● **Given exercise**:
Can you render the stretch of entries from the line containing "Task: Open commenter keyancon's profile" through the line containing "tap(456, 623)" as a JSON list of strings, one string per line, with blank lines left out?

• • • • • • •

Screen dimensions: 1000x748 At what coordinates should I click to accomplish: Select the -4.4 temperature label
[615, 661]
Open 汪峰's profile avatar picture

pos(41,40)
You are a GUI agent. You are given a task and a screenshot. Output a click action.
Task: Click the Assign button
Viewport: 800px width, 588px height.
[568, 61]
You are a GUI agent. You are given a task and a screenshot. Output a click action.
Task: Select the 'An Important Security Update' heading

• • • • • • •

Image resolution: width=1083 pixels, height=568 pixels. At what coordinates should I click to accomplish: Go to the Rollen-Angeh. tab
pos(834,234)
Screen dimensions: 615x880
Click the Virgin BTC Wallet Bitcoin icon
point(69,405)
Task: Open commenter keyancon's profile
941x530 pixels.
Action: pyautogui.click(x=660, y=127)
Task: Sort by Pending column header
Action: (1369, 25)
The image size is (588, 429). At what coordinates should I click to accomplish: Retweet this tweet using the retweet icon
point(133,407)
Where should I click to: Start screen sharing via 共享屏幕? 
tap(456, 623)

• • • • • • •

● **Exercise output**:
[
  "Task: Open commenter keyancon's profile",
  "941x530 pixels.",
  "Action: pyautogui.click(x=660, y=127)",
  "Task: Sort by Pending column header",
  "Action: (1369, 25)",
  "The image size is (588, 429). At what coordinates should I click to accomplish: Retweet this tweet using the retweet icon",
  "point(133,407)",
  "Where should I click to: Start screen sharing via 共享屏幕? ",
  "tap(456, 623)"
]